Delivering and closing on a successful sales proposal is one of the most crucial stages in the sales process. In this blog, our anonymous and incredibly successful content contributor (sales leader/entrepreneur/growth warrior) dives into how to better manage sales proposals. If you’re reading this and you’re already rich and crushing your numbers, awesome, I have some land in Florida I’d like to sell you. However, It’s more likely that you’re reading this because you want to do one of three things:
- Accelerate your sales velocity
- Get larger and more meaningful deals
- Sell something you haven’t sold before
Let’s get started. Here are the three steps you need to take before you even think about closing a deal.
The Sales Proposal Checklist
1. Track Your Sales Proposals in a System of Record.
It doesn’t matter if you use Salesforce or Google Sheets, but you need a system of record to log, track, and understand your customers and your sales pipeline. In whichever system of record you choose, you need to track sales proposals, responses, margins, final outcomes and deliverables for every customer. Implementing these standard operating procedures allows you to train your team, empower others to sell, and to standardize the communications with your customers. Most importantly, having a reliable system of record allows you and your team to gain invaluable intelligence about your customers.

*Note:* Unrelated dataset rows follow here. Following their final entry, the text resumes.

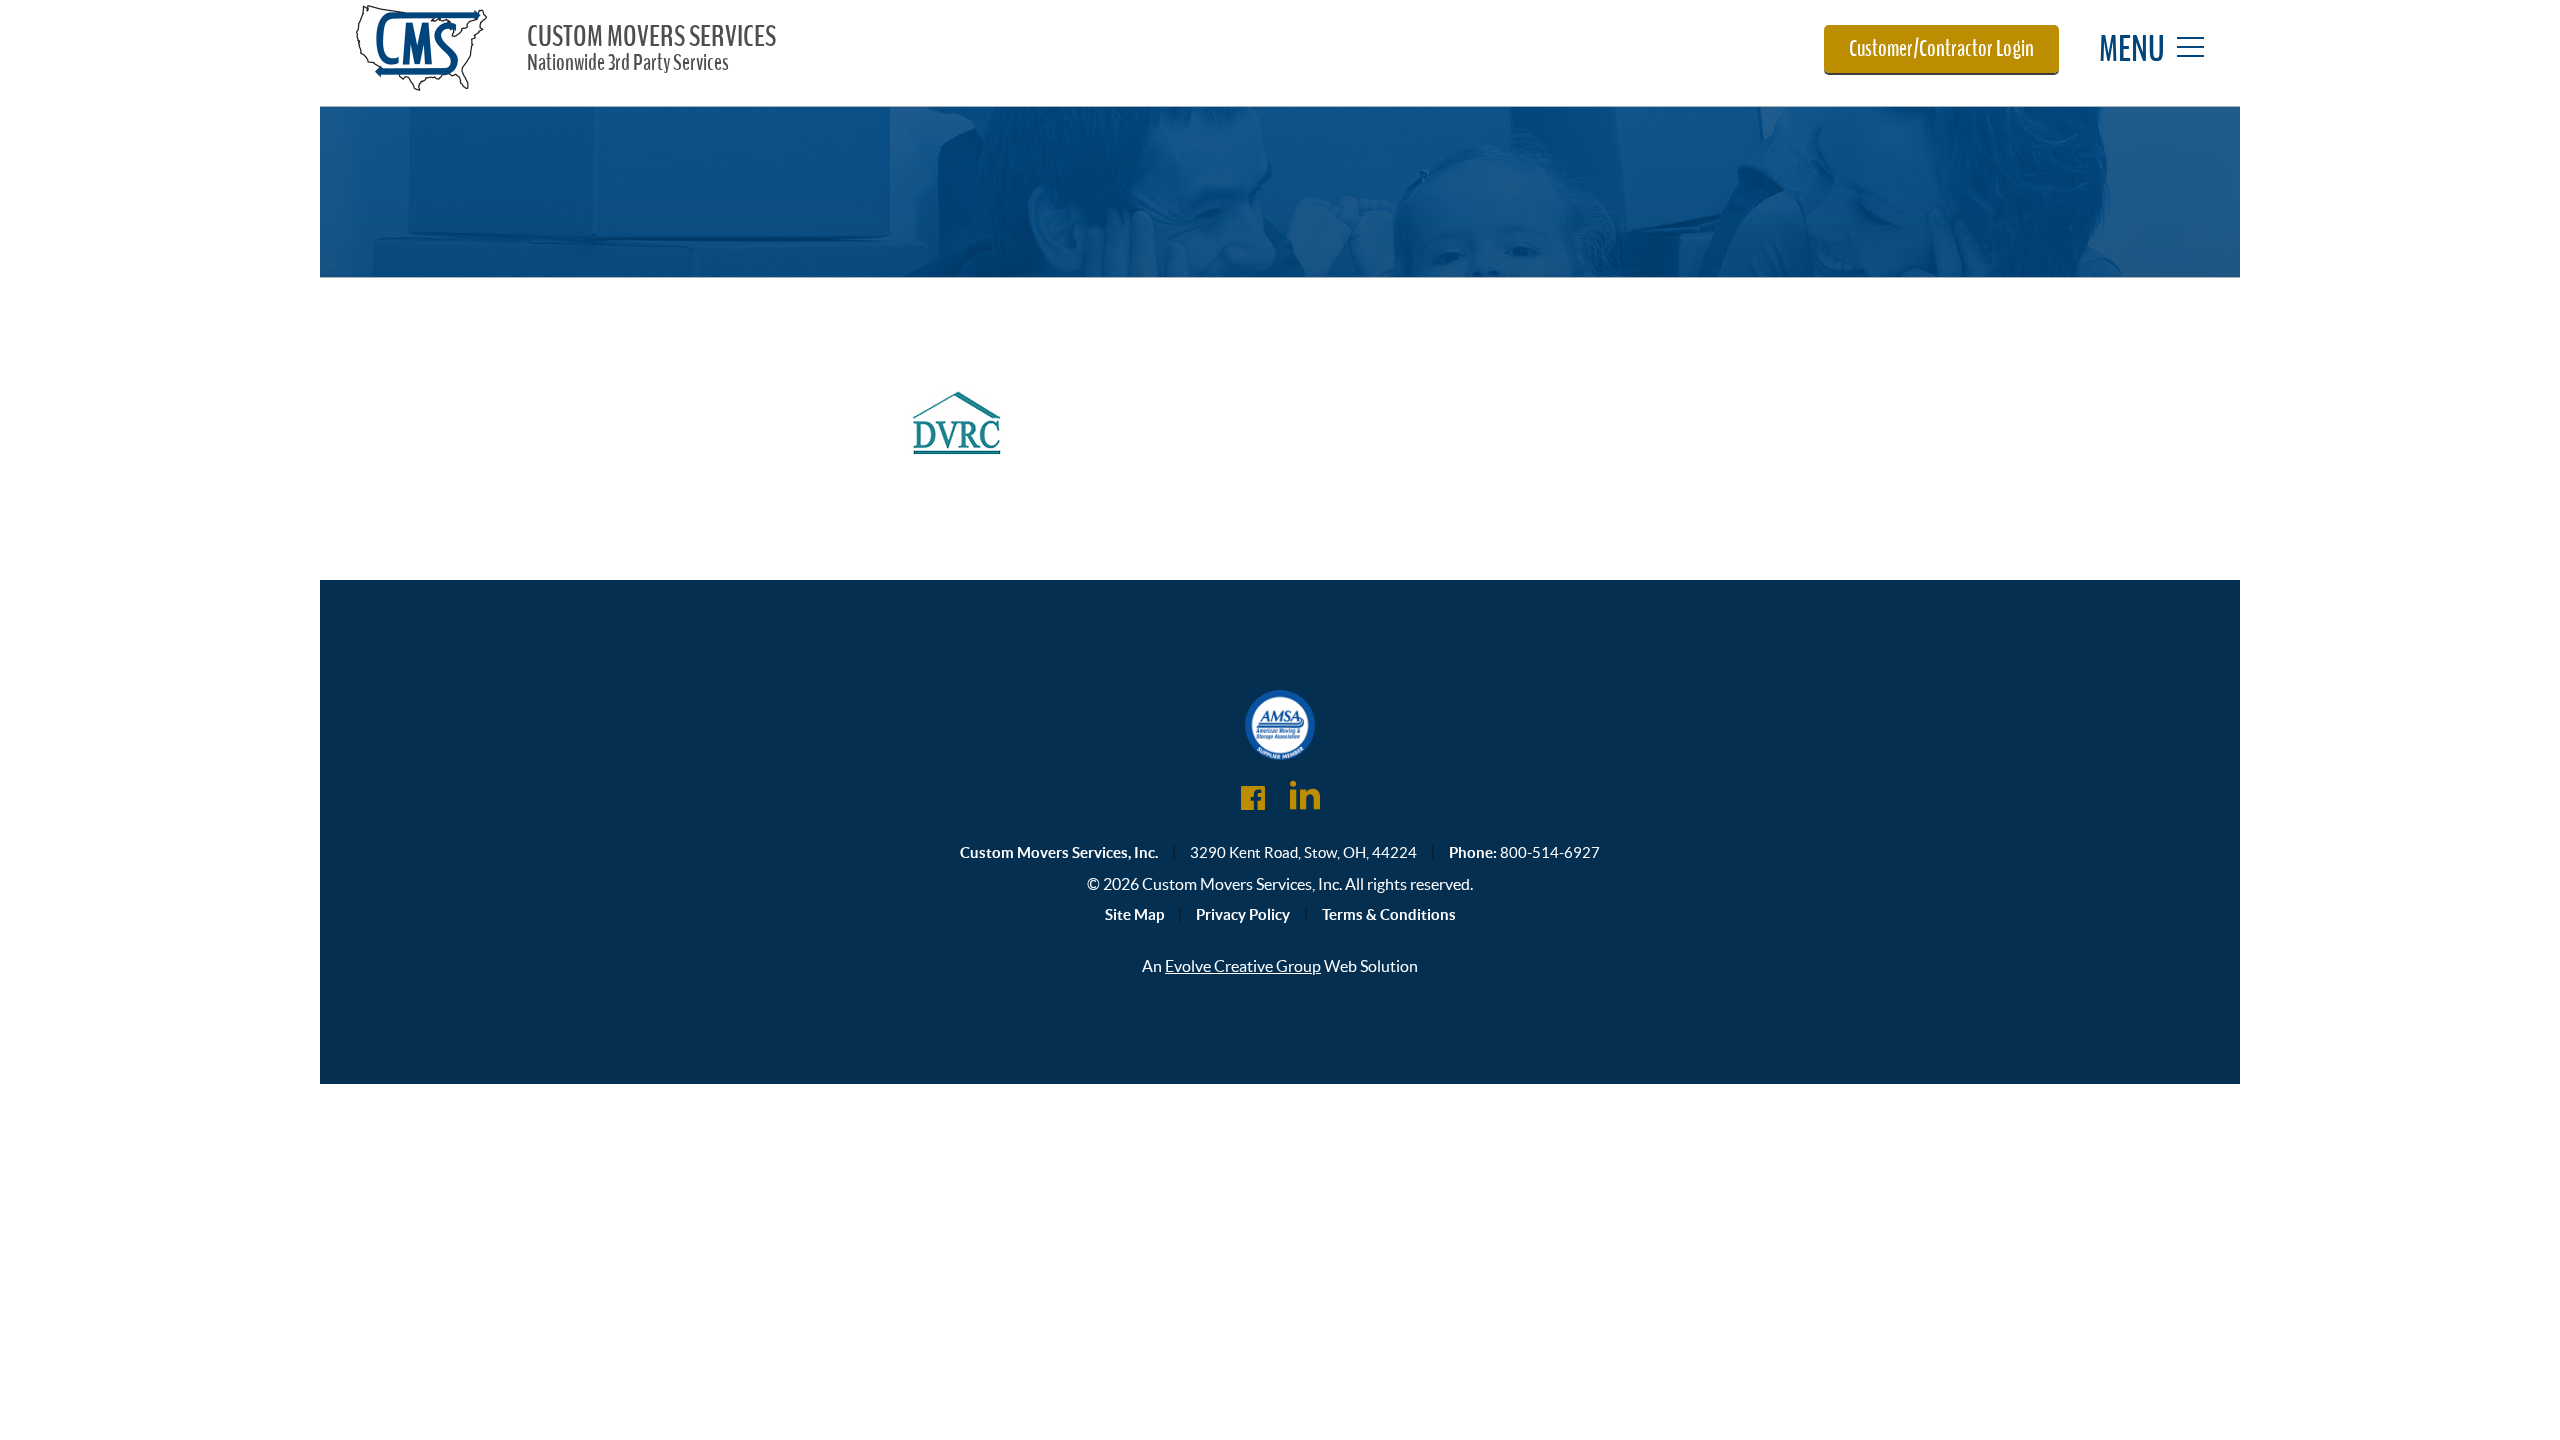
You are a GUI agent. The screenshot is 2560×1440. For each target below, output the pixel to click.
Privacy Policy (1243, 914)
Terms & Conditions (1389, 914)
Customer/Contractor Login (1941, 49)
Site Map (1134, 914)
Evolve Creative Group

2. Remember that Your Prospects Don’t Work for You.
Your prospects do not work for you. You work for them. If you need an update on a sales proposal, don’t just ask for it. Like any relationship, if you spend all your time asking your partner to do things for you, or for updates on things you’ve already asked them to do, your perceived proactivity will quickly turn to nagging, and then the battle is lost. Never ask your customer or prospect to give you an update on the status of the sales proposal. Instead, add value throughout the process and try to get their agreement before you submit the sales proposal.
3. Set Sales Proposal Expectations and Align with Your Prospects Ahead of Time.
Dating experts talk about this all of the time — many things that become issues in marriage could have been discussed or resolved while dating. During the proposal, or statement of work, period, ask your prospects these four questions. You’ll be surprised how much easier it is to close the deal.
- How does your company typically buy solutions like ours? Meaning, who is involved, what are the ROI metrics that we will be graded on?
- What information (references, case studies, success data, etc) can I provide in the sales proposal or statement of work that will help you make a more informed decision?
- Are you required to bring in competitors for what’s been proposed? How many alternatives (internal or external) will your “committee” consider? How do we rank based on what you know so far? What would make us the standout?
- As part of building sales proposals, we like to get a sense of timing for our team and critical resources. How long do you expect this process to take? What are the steps in your process? How should my team and I communicate with you so that you know you are supported but don’t feel we’re following up too much? If we don’t hear from you, what should we assume?